21
Mar/16

DISASTER!

21
Mar/16
(Jeremy Daniel Photography)

The audience and the cast have a swinging good time in DISASTER! (Jeremy Daniel Photography)

Nederlander Theatre
208 West 41st St. between Seventh & Eighth Aves.
Tuesday – Sunday through July 3, $65-$179
877-250-2929
www.disastermusical.com

There has been many a disaster on Broadway; Disaster! is definitely not one of them. The delightful musical comedy, which began life as a one-night charity benefit in 2011 and then had off-Broadway runs at the Triad Theater in 2012 and St. Luke’s in 2013-14, has made a simply fabulous transition to the Great White Way, where it runs through July 3 at the Nederlander Theatre. The show has kept growing since initially conceived by Seth Rudetsky and Drew Geraci, with bigger and bigger stars and significant changes to the script and music; the Broadway version is by cowriter, music supervisor, song arranger, and costar Rudetsky and his best friend, cowriter and director Jack Plotnick, a longtime character actor in film and television. It’s 1979, and Tony Delvecchio (Roger Bart channeling Jack Black) is celebrating the opening of Barracuda, his floating casino and discotheque moored in New York Harbor. A chintzy showman and businessman, Tony has cut just about every corner possible, worrying journalist Marianne (Kerry Butler) and Professor Ted Schneider (Rudetsky), who is concerned that the ship could not survive a natural disaster, which is likely to occur shortly. Among those on deck are Sister Mary Downy (Jennifer Simard), who is protesting against the casino and its debauchery; Shirley (Faith Prince) and Maury (Kevin Chamberlin), an older couple with a fierce love of life; Levora (Lacretta Nicole), a down-on-her-luck former disco diva who goes everywhere with her beloved dog in her handbag; Chad (Adam Pascal), whom Marianne left at the altar and his now working as a waiter on the ship, and his goofy buddy, Scott (Max Crumm); and elegant but not-too-bright lounge singer Jackie (Rachel York) and her young twins, Ben and Lisa (both played in hilarious fashion by Baylee Littrell). The show pays tribute to the great, and not-so-great, disaster movies of the 1970s, ingeniously coupled with beloved, and not-so-beloved, pop songs from that era.

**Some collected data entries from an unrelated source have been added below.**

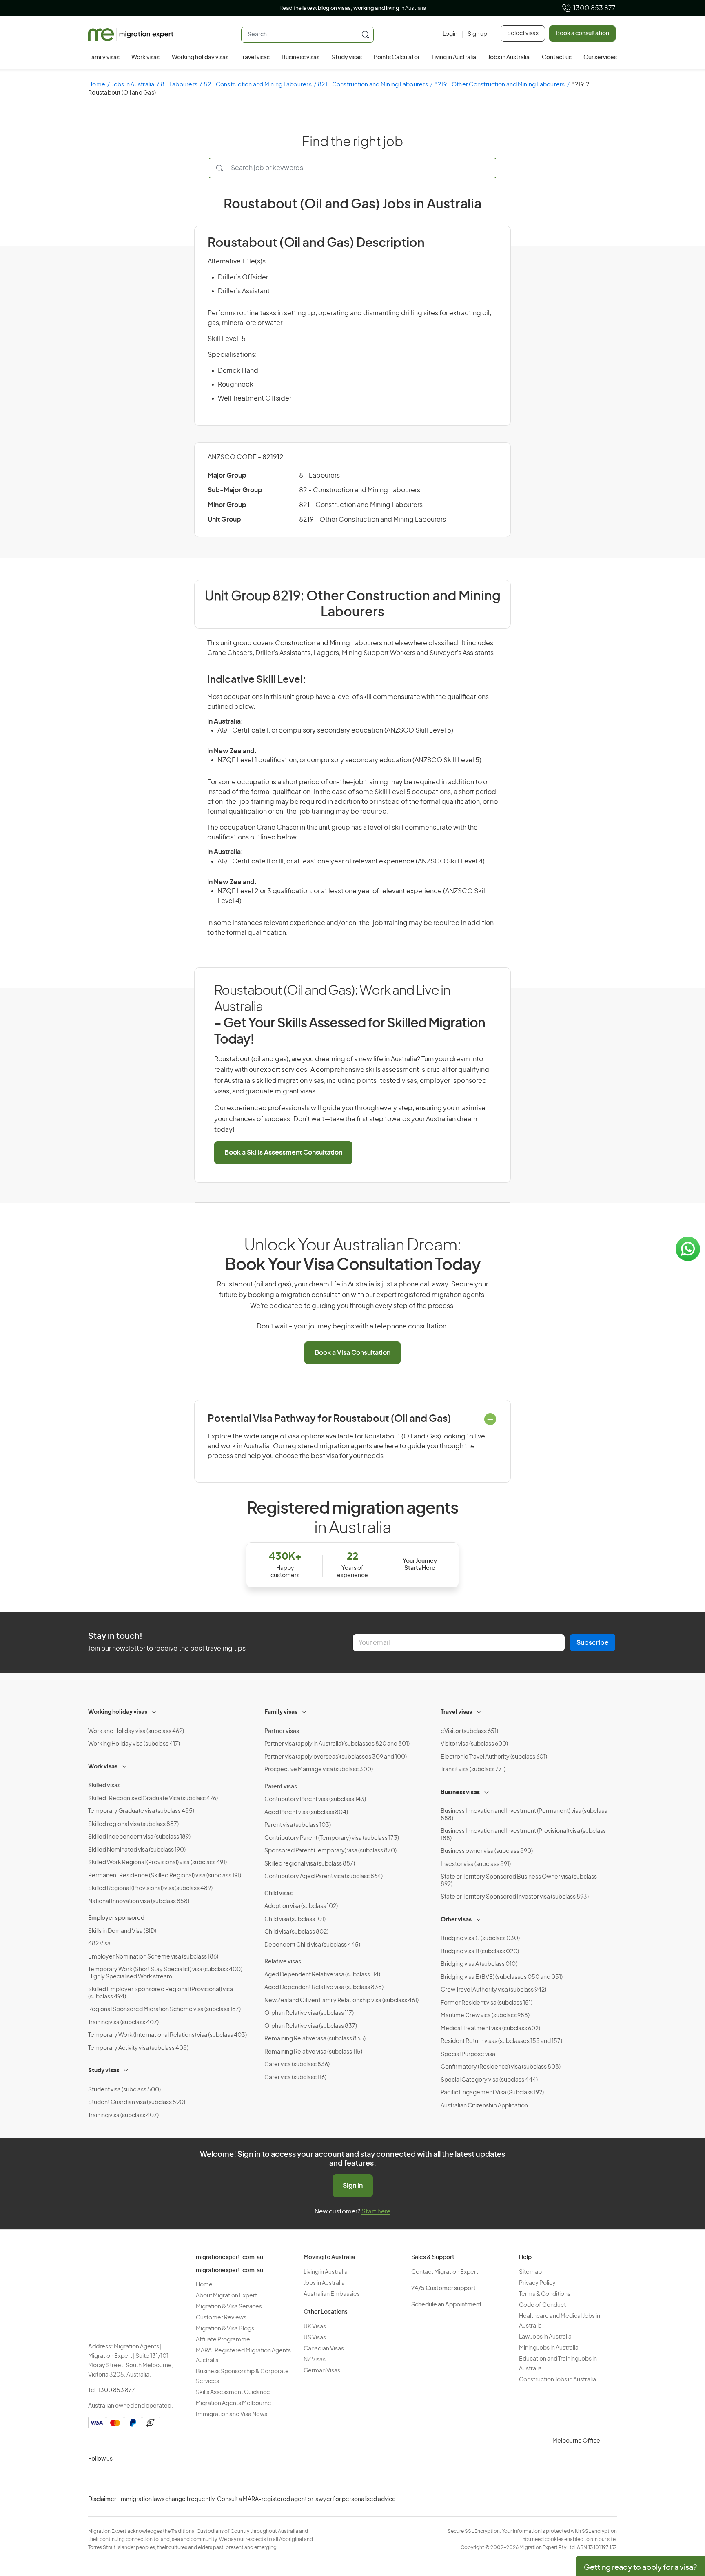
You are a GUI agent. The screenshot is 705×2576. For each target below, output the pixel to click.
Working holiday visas (200, 57)
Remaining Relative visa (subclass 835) (315, 2039)
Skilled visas (104, 1785)
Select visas (523, 33)
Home (96, 85)
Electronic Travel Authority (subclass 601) (494, 1757)
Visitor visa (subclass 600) (474, 1744)
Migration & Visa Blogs (225, 2329)
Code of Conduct (542, 2305)
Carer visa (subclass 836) (297, 2064)
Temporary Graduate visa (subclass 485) (141, 1811)
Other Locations (326, 2312)
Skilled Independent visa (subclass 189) (139, 1837)
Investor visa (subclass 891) (476, 1864)
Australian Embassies (332, 2294)
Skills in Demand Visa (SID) (122, 1931)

Jackie (Rachel York) prays for a morning after as Ted (Rudetsky) and Ben (Baylee Littrell) look on (Jeremy Daniel Photography)

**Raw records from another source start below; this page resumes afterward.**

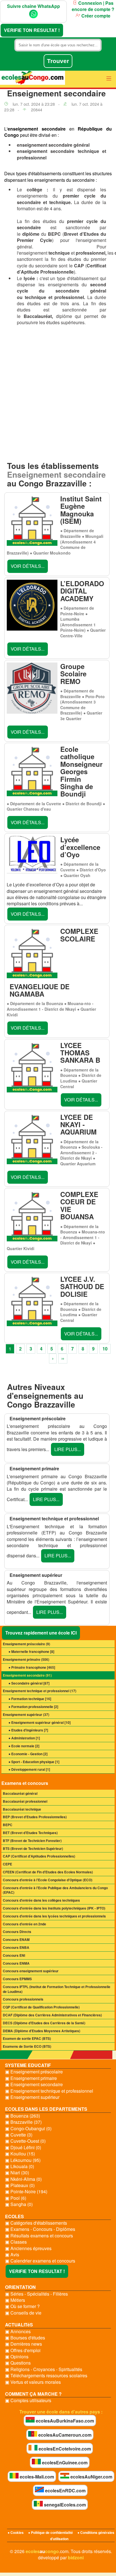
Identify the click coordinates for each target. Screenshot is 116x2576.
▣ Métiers (15, 2300)
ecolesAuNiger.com (90, 2476)
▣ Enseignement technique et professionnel (49, 2091)
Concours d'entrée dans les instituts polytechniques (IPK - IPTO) (54, 1908)
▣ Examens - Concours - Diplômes (40, 2229)
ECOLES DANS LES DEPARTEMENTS (46, 2109)
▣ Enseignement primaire (31, 2078)
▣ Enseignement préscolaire (34, 2072)
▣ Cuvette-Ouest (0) (25, 2141)
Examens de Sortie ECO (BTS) (27, 2046)
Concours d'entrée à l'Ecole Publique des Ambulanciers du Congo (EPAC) (55, 1890)
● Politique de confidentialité (50, 2532)
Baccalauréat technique (22, 1809)
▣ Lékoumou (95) (23, 2160)
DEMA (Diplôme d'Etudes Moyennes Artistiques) (41, 2030)
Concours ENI (14, 1955)
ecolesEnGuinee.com (64, 2462)
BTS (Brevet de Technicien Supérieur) (33, 1848)
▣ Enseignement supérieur (32, 2097)
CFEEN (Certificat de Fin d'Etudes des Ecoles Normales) (48, 1871)
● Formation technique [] (29, 1698)
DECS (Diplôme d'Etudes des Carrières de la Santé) (44, 2022)
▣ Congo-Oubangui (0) (28, 2128)
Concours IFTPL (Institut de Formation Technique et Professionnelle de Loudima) (56, 1989)
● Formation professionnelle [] (33, 1706)
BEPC (7, 1824)
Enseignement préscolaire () (26, 1643)
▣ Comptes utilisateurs (28, 2400)
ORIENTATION (20, 2287)
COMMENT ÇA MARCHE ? (33, 2394)
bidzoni (76, 2557)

Jackie (Rachel York) prays for a morning after as Ted (Rudetsky) and Ben (Baylee Littrell) look on (Jeremy Daniel Photography)

The main target is The Poseidon Adventure, but there are also references galore to the Airport films, The Towering Inferno, Earthquake, Rollercoaster, Tidal Wave, Piranha, and even Airplane! Simard’s nun character, speaking in a killer deadpan voice, is pulled directly from Jim Abrahams and David and Jerry Zucker’s classic 1980 spoof, while Prince excels in her homage to Shelley Winters in Poseidon. Meanwhile, the melodrama involving Marianne and Chad feels like a terrifically nerdy subplot from The Love Boat. The score features more than three dozen period favorites, delivered with extremely firm tongues-in-cheek, including Mary MacGregor’s “Torn Between Two Lovers,” Helen Reddy’s “I Am Woman,” Queen’s “You’re My Best Friend,” England Dan and John Ford Coley’s “I’d Really Love to See You Tonight,” Orleans’s “Still the One,” Carly Simon’s “Mockingbird,” and Donna Summer’s “Hot Stuff,” many of which become riotous set pieces, especially as things start looking more and more bleak and Tobin Obst’s (Newsies, Jekyll & Hyde) set begins falling apart with deliciously low-budget panache. The cast, superbly dressed by William Ivey Long (Chicago, On the Twentieth Century), does an amazing job keeping a straight face while the audience explodes in pure glee over each new reference or song snippet, which Rudetsky and Plotnick nail again and again. Littrell, the son of former Backstreet Boy Brian Littrell, nearly steals the show playing the twin siblings, going back and forth between Ben and Lisa in side-splitting, nearly impossible ways. The fun choreography is by JoAnn M. Hunter (School of Rock, Broadway Bound), who has a blast with the fab soundtrack. No mere jukebox musical, Disaster! is hot stuff indeed, a love letter to a simpler time and place; about the only thing missing is Sensurround.